# Work required
Print exactly the first lines of the records. Stop after the line containing "Task: Open the This Month list link", and leave every picture out.

[Collected data]
__________
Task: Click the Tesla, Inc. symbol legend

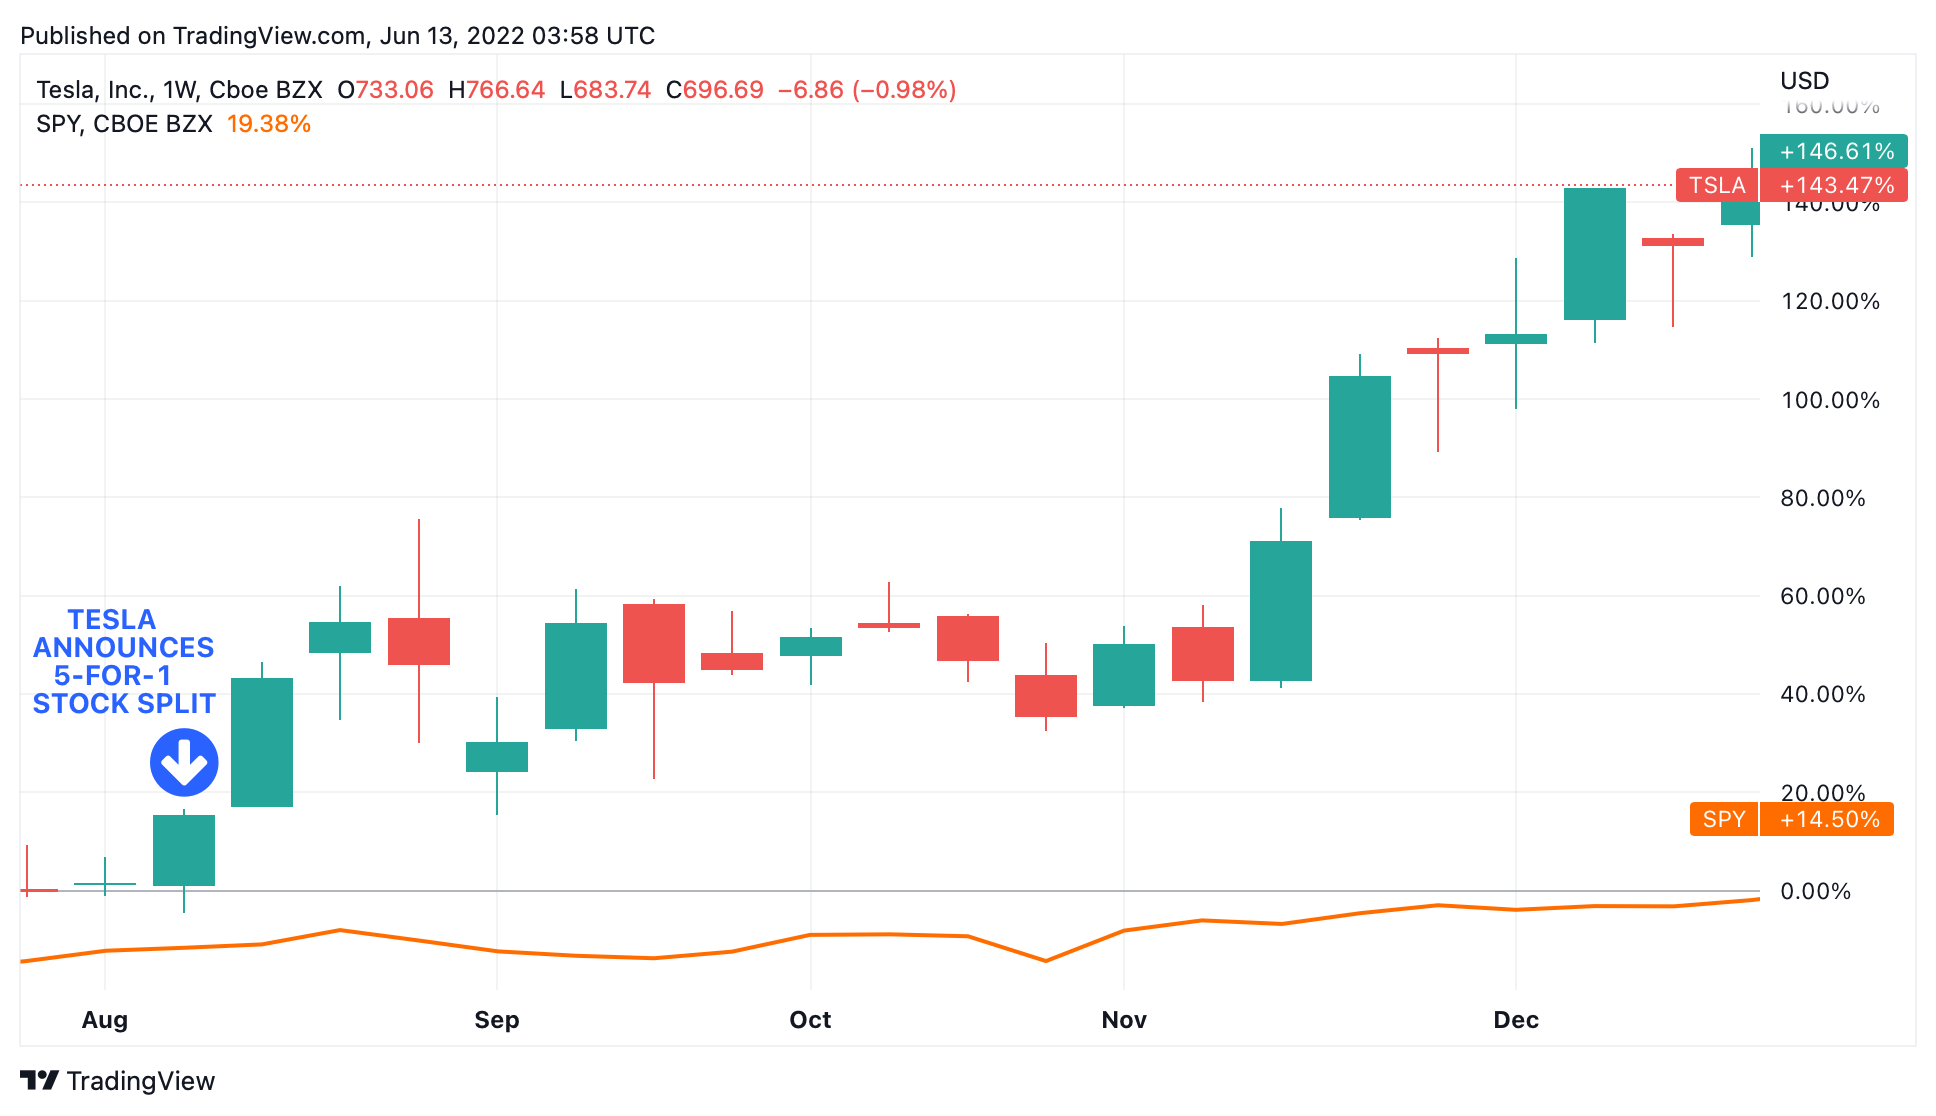Action: click(x=179, y=90)
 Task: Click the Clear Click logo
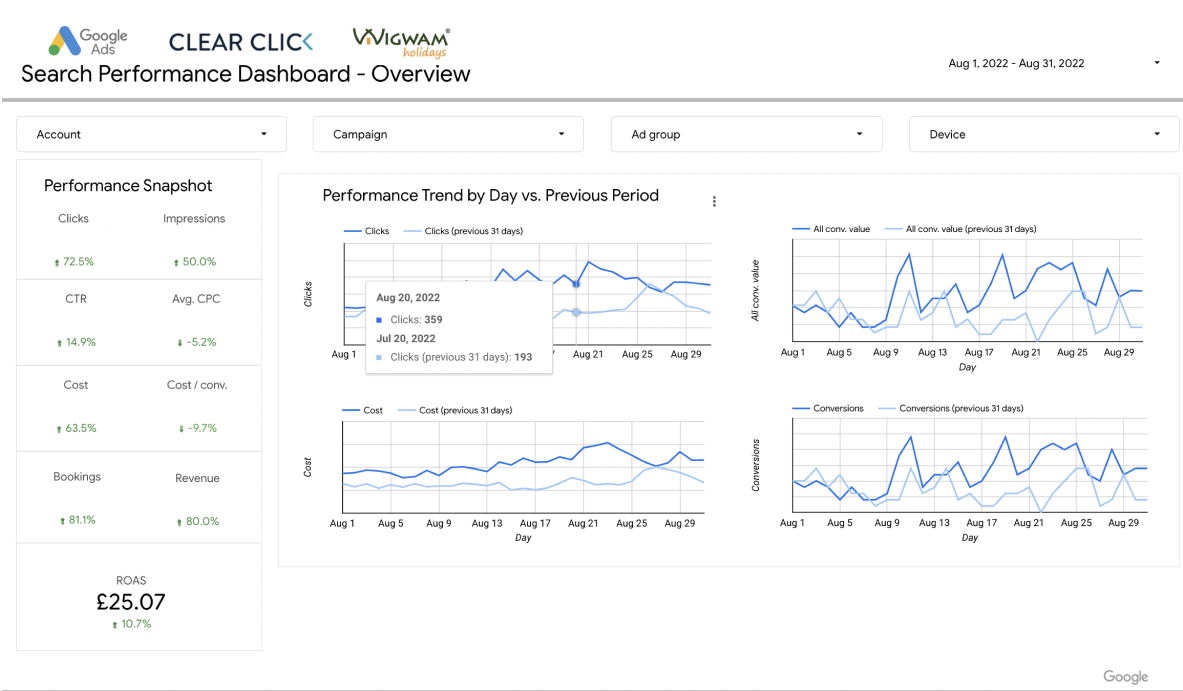point(240,42)
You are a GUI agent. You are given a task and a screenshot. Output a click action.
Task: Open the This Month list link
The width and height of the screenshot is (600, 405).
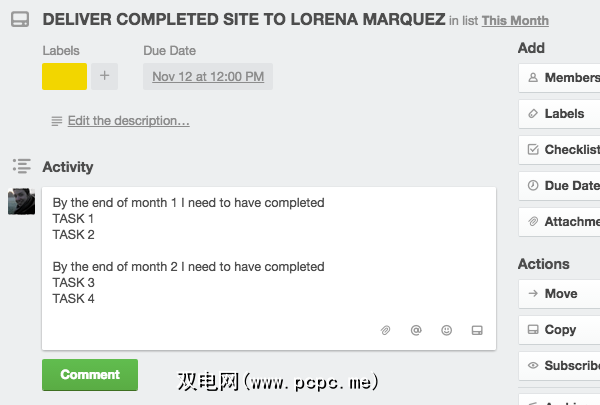tap(515, 20)
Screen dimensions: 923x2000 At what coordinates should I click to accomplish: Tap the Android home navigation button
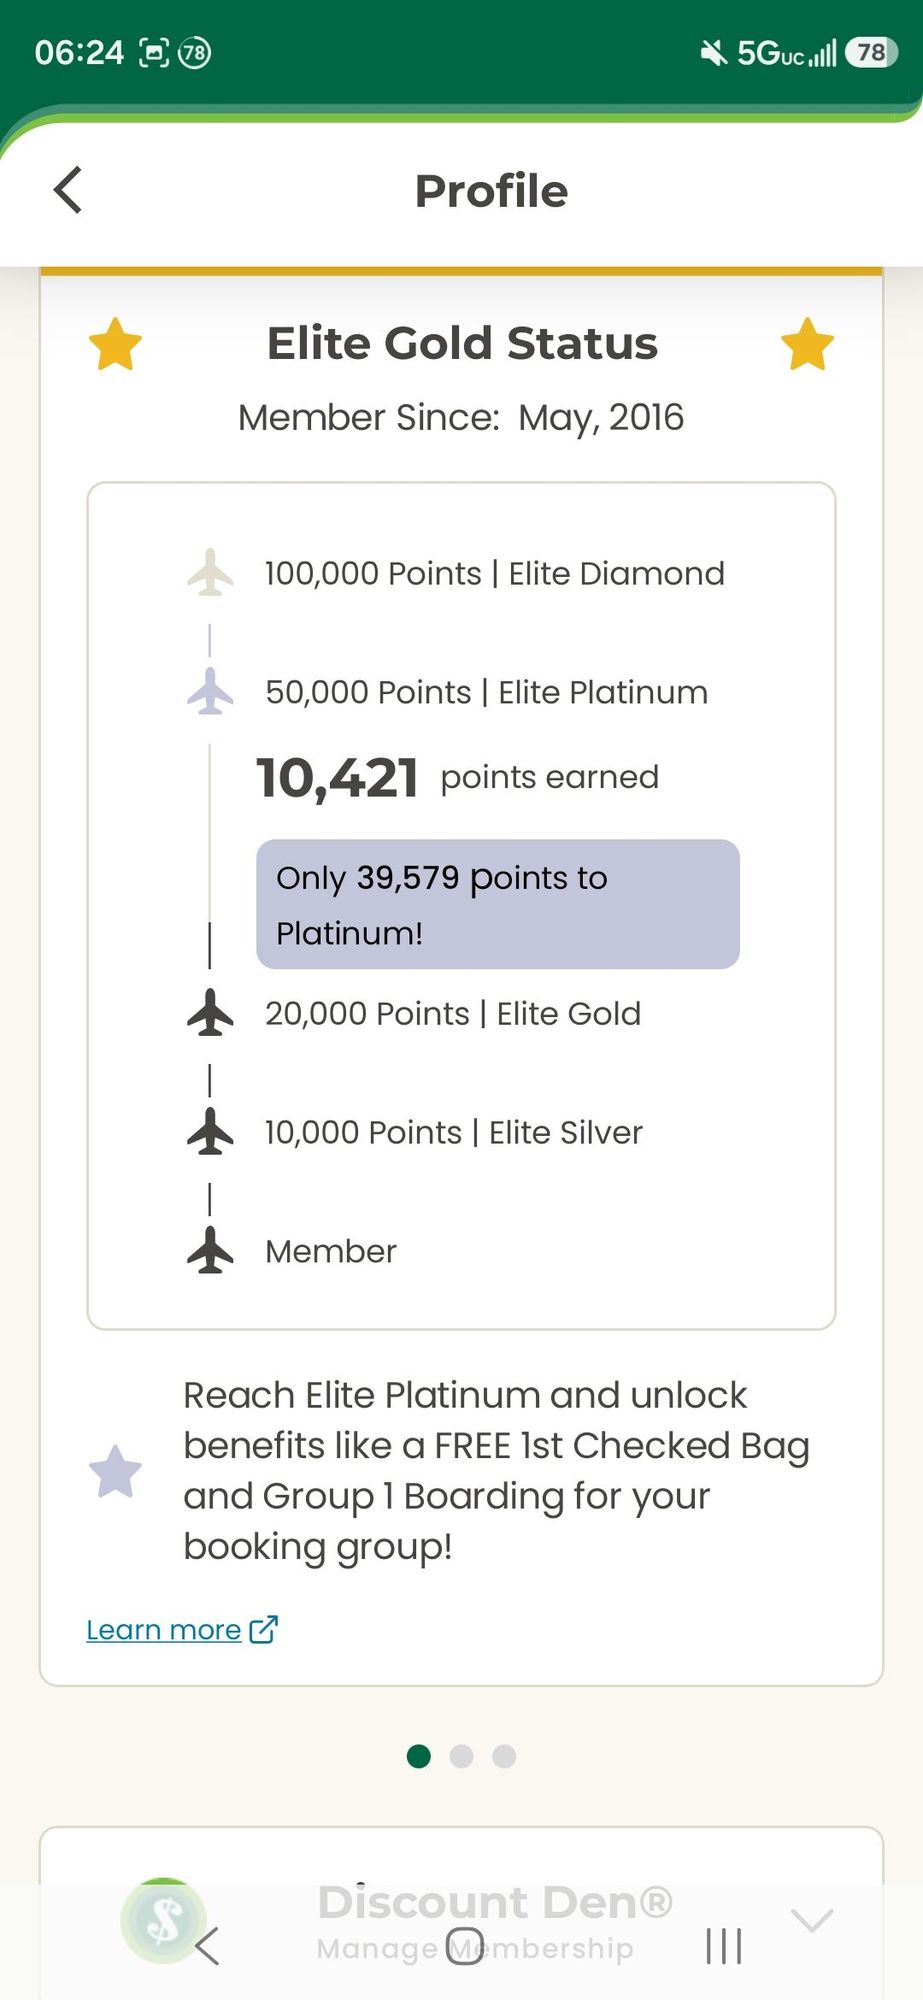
__________
# Completed exercise
Task: Click the Tesla, Inc. symbol legend

Action: click(x=179, y=90)
 Task: Click the Clear Click logo
point(240,42)
You are a GUI agent. You are given a task and a screenshot. Output a click action.
Task: Open the This Month list link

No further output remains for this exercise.